Wednesday, June 3rd 2015, 12:00AM
by Miriam Bell
The bank’s economists previously expected the Reserve Bank to hold the cash rate this year and then hike it in 2016.
However, they now think the RBNZ will cut its cash rate to 3.0% by the end of 2015 – with the first cut most likely to come this month.
HSBC chief economist Paul Bloxham said falling business confidence, weaker global conditions, very low inflation and the recent tightening of macro-prudential settings has opened the door for the RBNZ to cut rates.
He pointed out the RBNZ has stated that evidence of “weakening demand and domestic inflationary pressures” would see it consider a cut.

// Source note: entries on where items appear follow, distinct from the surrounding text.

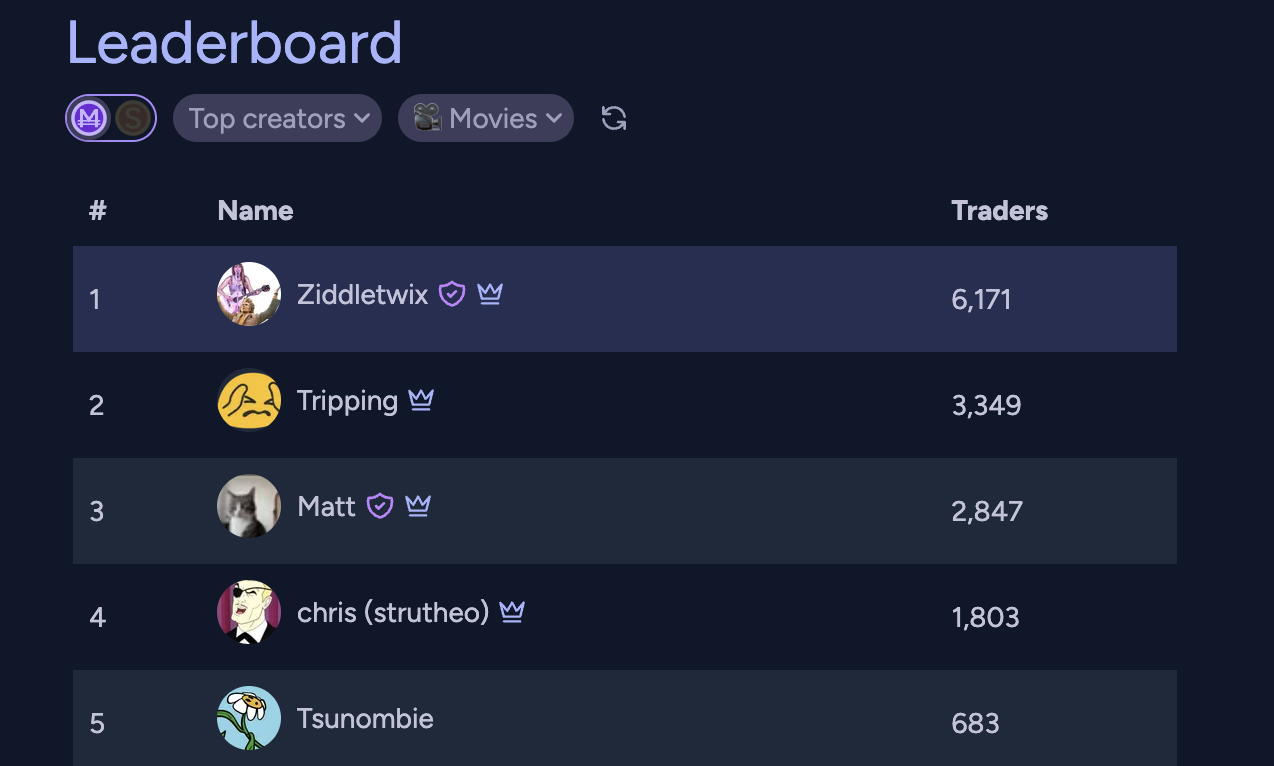Click the Name column header
This screenshot has width=1274, height=766.
pos(255,210)
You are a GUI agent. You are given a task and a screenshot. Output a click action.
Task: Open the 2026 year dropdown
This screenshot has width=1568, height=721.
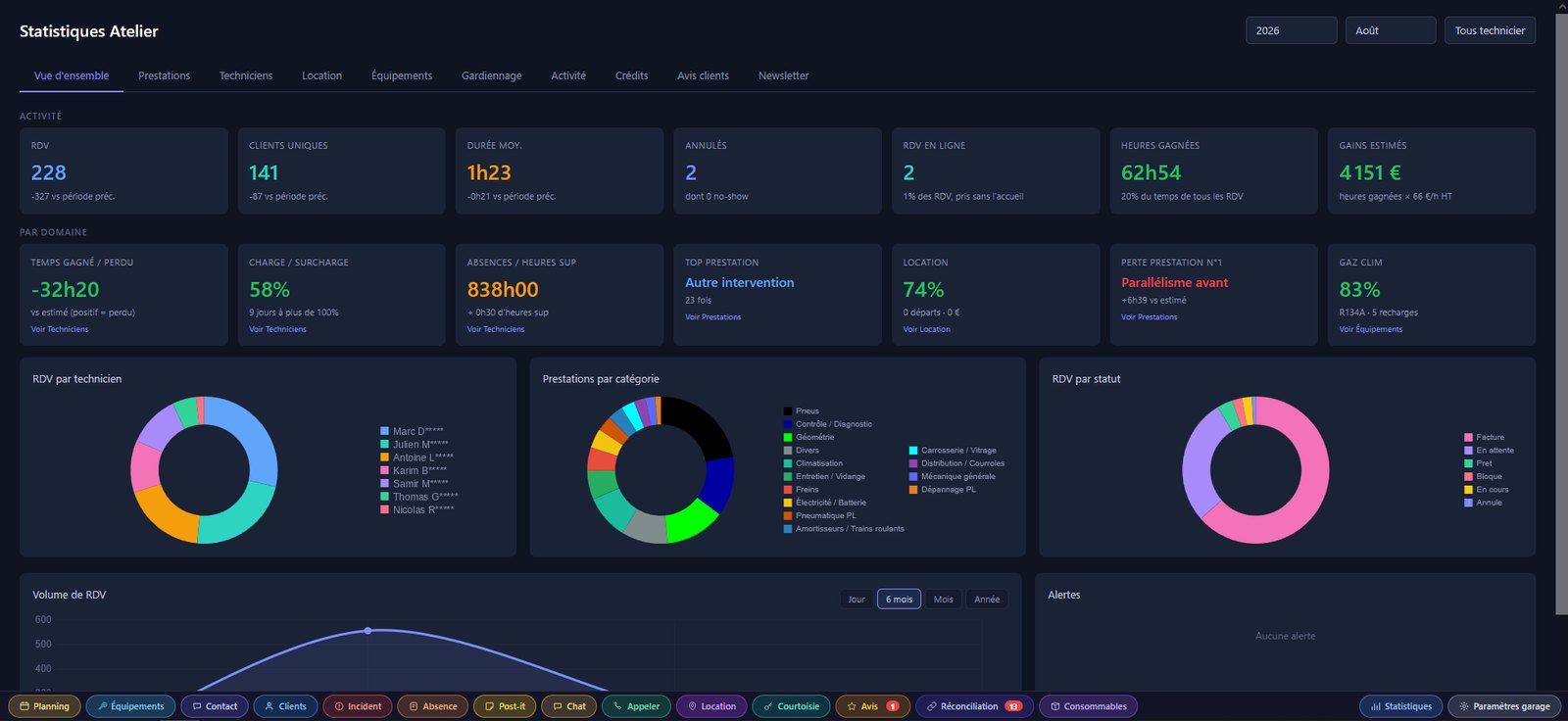[x=1291, y=30]
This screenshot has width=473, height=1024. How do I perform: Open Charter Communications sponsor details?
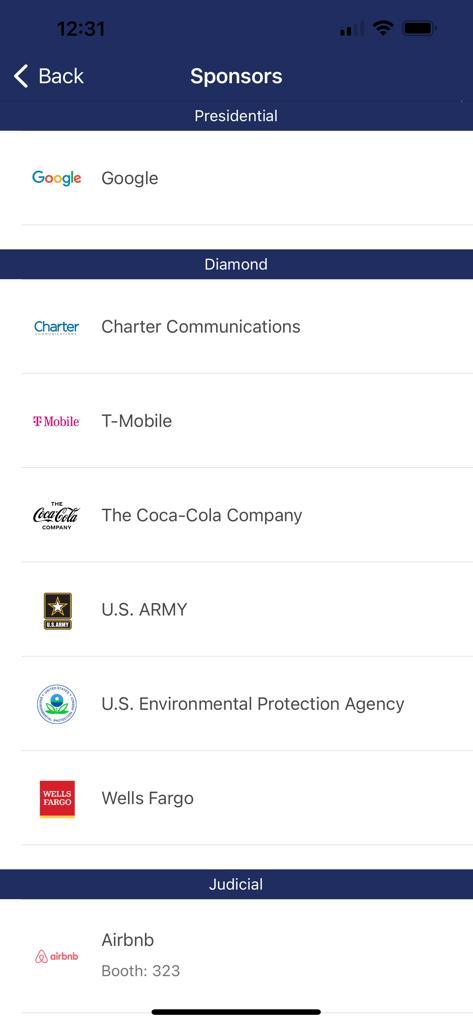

Some evidence has now arrived, he said.
“For some time now, we have argued that the main driver of New Zealand's low inflation has been strong supply, which has been sufficient to meet on-going strong demand, keeping prices contained.”
While demand remained strong, HSBC thought the RBNZ would hold rates steady, rather than cut to support demand, Bloxham said.
“Plus, the on-going housing price boom in Auckland, with prices up 17% year-on-year, could constrain the RBNZ from cutting for fear of a potential housing market bubble.”
But recently there has been some significant changes.
These include the RBNZ’s measures targeting the Auckland housing market and the government’s new tax measures for investor properties.
Further, Bloxham said there are now signs that demand may be turning down, with a key survey showing a sharp fall in business confidence and the outlook for activity.
The global backdrop has also become less favourable, with China's growth slowing and US data looking weaker, he continued.
“While one of these factors alone may have left us comfortable with the RBNZ staying on hold in 2015 and lifting rates in 2016, the combination of them shifts the risks in favour of cuts. We now expect the cash rate to be cut to 3.0% by end-2015 and held steady through 2016.”
The timing of the cuts is uncertain though, Bloxham said.
“They could wait for the Q2 CPI (due on 16 July) before cutting in late July, or cut in June. We slightly favour a June cut and we expect another cut to 3.0% in Q4.”